Keep the world from contaminating
you. An easy reading of this phrase
might persuade us that James is saying don’t watch too much TV or follow the
newest fad. Or to use Paul’s words, be
in the world but not of the world. As a
surface read, that is probably more right than it is wrong. But I am not convinced that is what James is
asking of us.
This admonition to keep the world
from contaminating us comes right on the heels of that command to reach deep in
our works of generosity and care. An honest
reading of that whole verse forces us, I believe, to understand the two in
tandem. First, here is your ethic of
care and second, don’t let the world corrupt you in the living of that ethic. The call to care for God’s children and to
create a world of nurture and care for them is our charge and nothing in this
world should distract us from that.
James gives us a roadmap for that
calling.
Care for God’s children and create a
world of nurture and care for them and do not let the world distract you from
your work. Do not let the world distract
you from that work.
The word in Greek for something that
gets in your way or causes you to misstep on your path is “scandalon.” There are many scandaloi on our path of
faithful living in the church.
God calls us to care for those who
are right here right now, but we hear the siren call of the mega-church saying
, “Bigger is better. Bigger is more
faithful.” How often does the church
fail to care for the ones who are here out of anxiety that there are not more
here?
God call us to live lives of
benevolence without regard to whether or not the one in need is deserving or
whether their need has been sufficiently vetted. How often does the church fail to care for
the hungry and the needy out of surrender to our political culture of exclusion
and judgement?
God calls us to live lives of
faithful obedience and faithful engagement with God’s world not just when we
are children but throughout our lives. How often do we, in our individual lives, get
distracted by our busyness and fail to take the time to engage God in study,
prayer and worship?
God calls us to be the church right
here right now. How often do we, in our
corporate lives, become so anxious about the future and so envious of the past
that we lose sight of the gift of God’s right now?
Today, this day, God calls us to be
congregations of action. Is the future
uncertain? Yes it is. Is there reason
for us to proceed thoughtfully and diligently as we prepare for that
future? Of course. But what God reminds us through James is that
though our eyes remain fixed on the horizon of God’s promised tomorrow, our
lives must be lived in this moment… today.

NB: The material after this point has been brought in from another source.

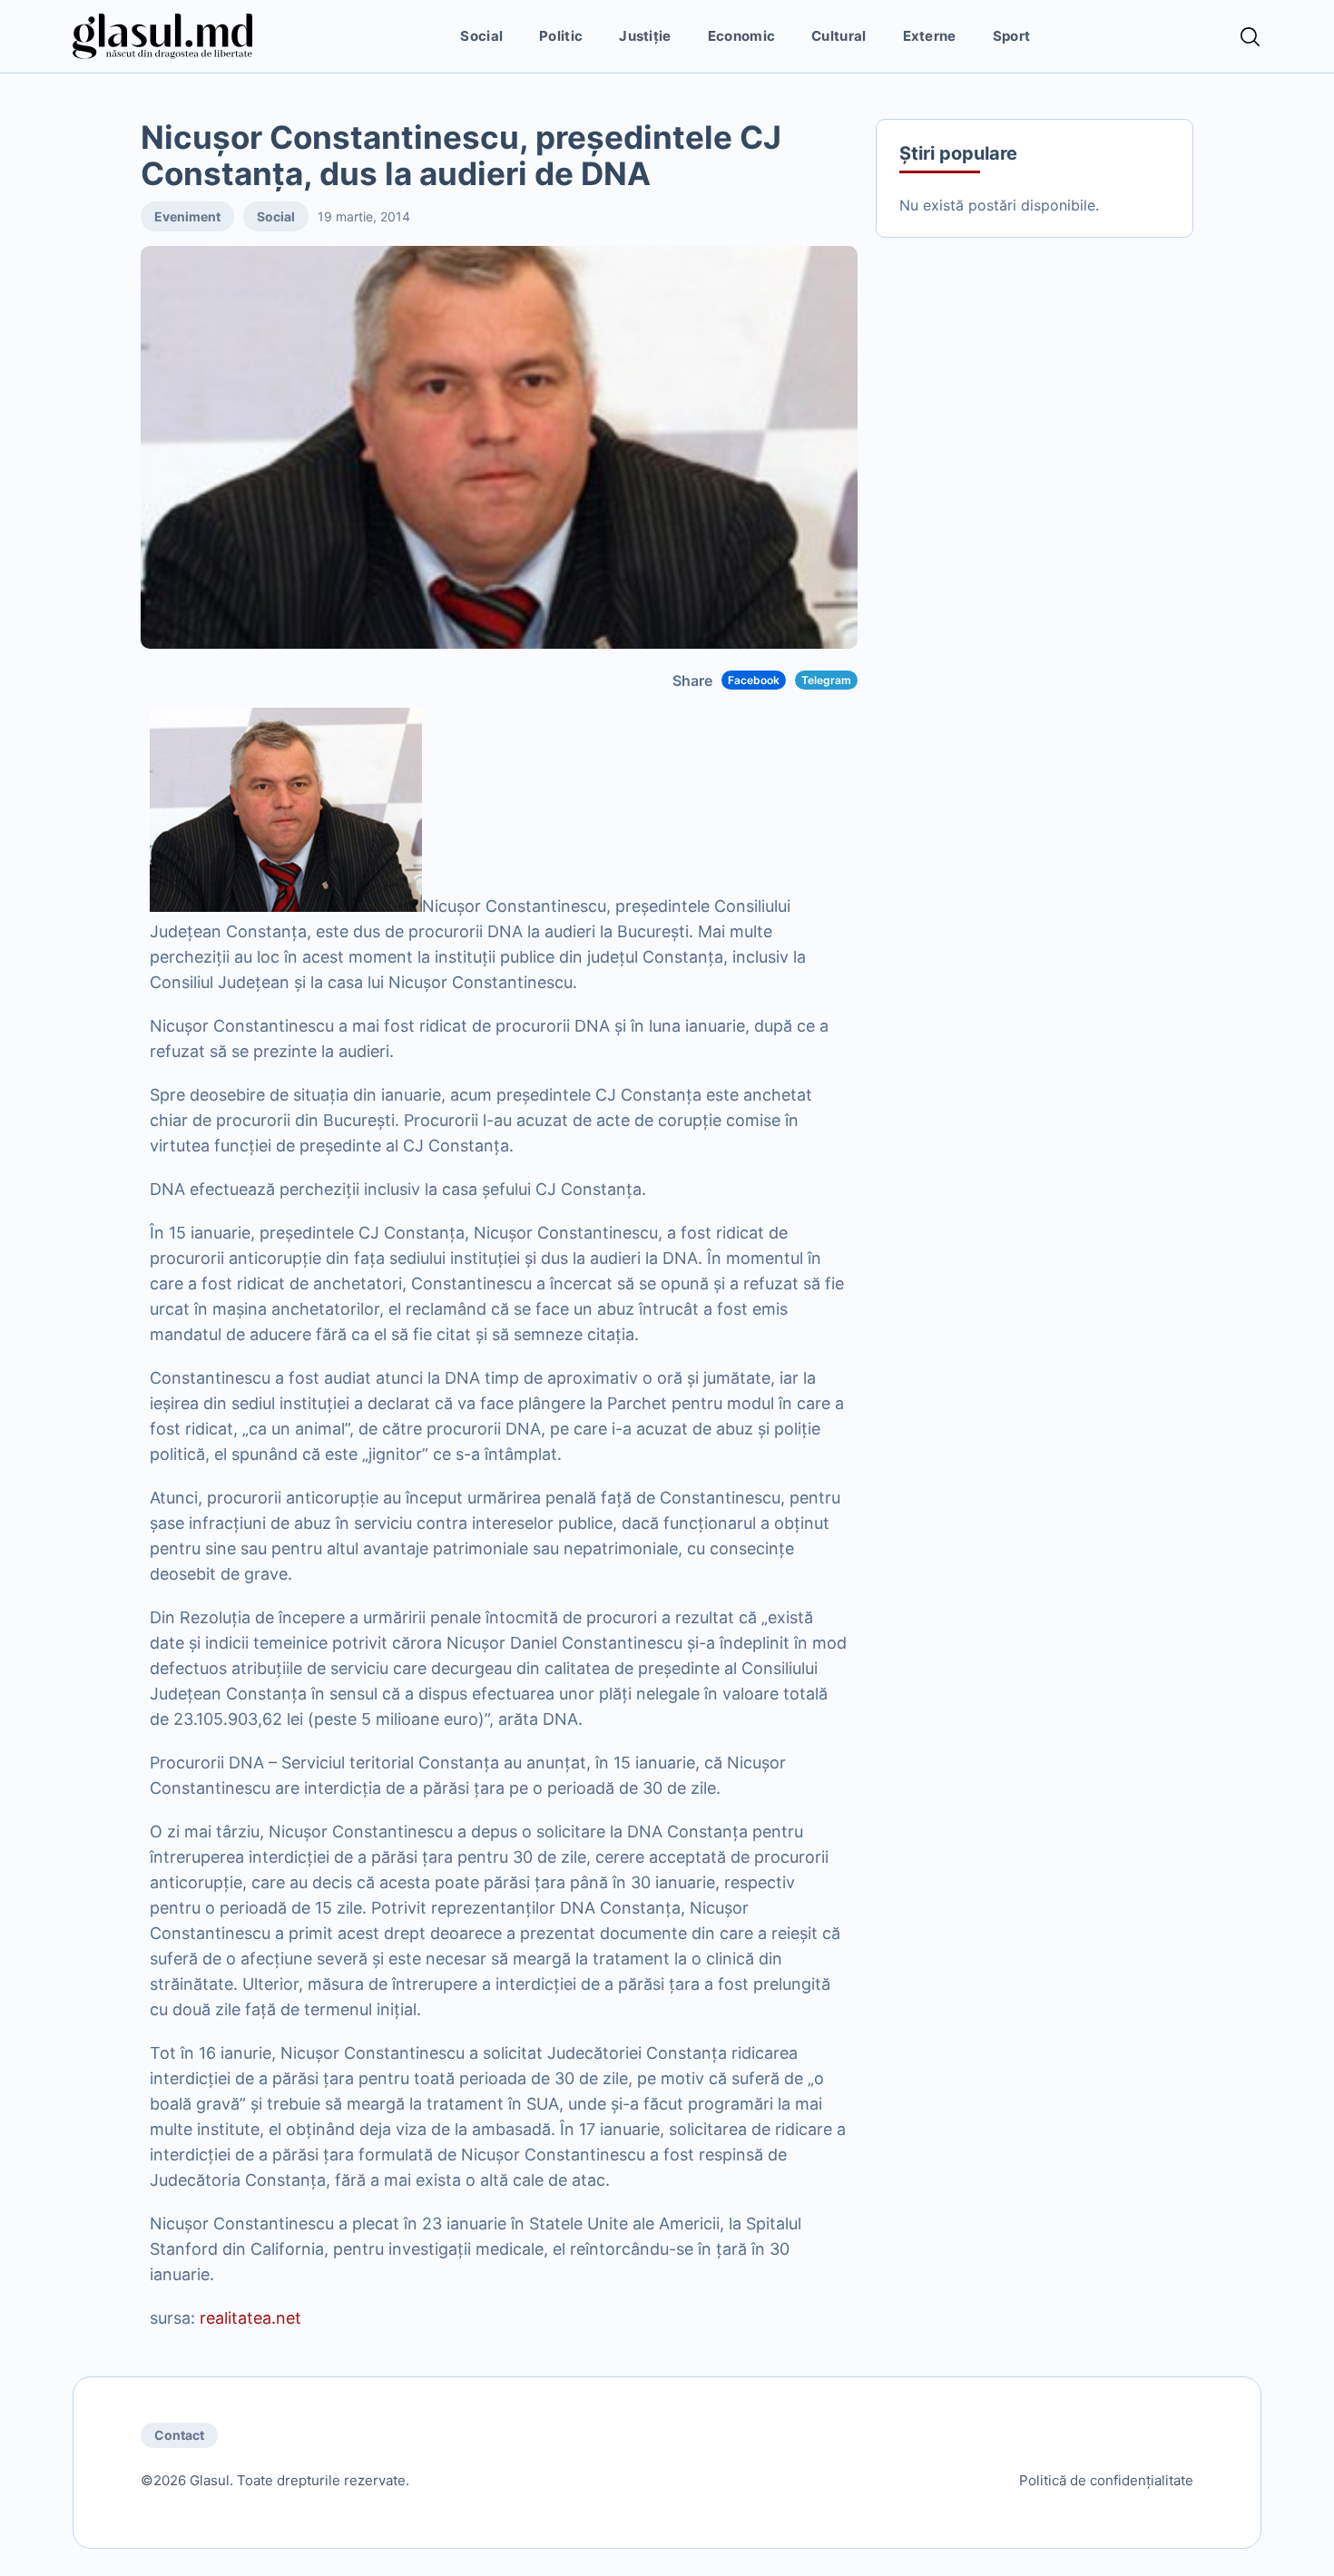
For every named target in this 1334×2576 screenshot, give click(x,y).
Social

We are entering a season of not only
thinking about the faith, but living it.
A
season of doing as well as believing.
A
season of demonstrating to the world that faith in Jesus Christ is not a faith
that can be contained to the contemplation of the mind or the solemn traditions
of the church.
My challenge to each of us today is
this. As we embark on a new program
year, find one thing new. One thing you
have not done before, one ministry you have not tried before, one faithful
practice you have not observed before and do it. Take the faith in your heart and put it into
action in one new way. There is no
better time than the present to answer the call of God for faithful living in
the world.
Let’s be the church right here, right
now; bold, faithful, hopeful, caring for God’s children in the world yet
undeterred by the nay saying of the world.
Let’s be the churches God is calling
us to be; places of true devotion and active faith.
Sola Deo Gloria. To God alone be the glory! Amen.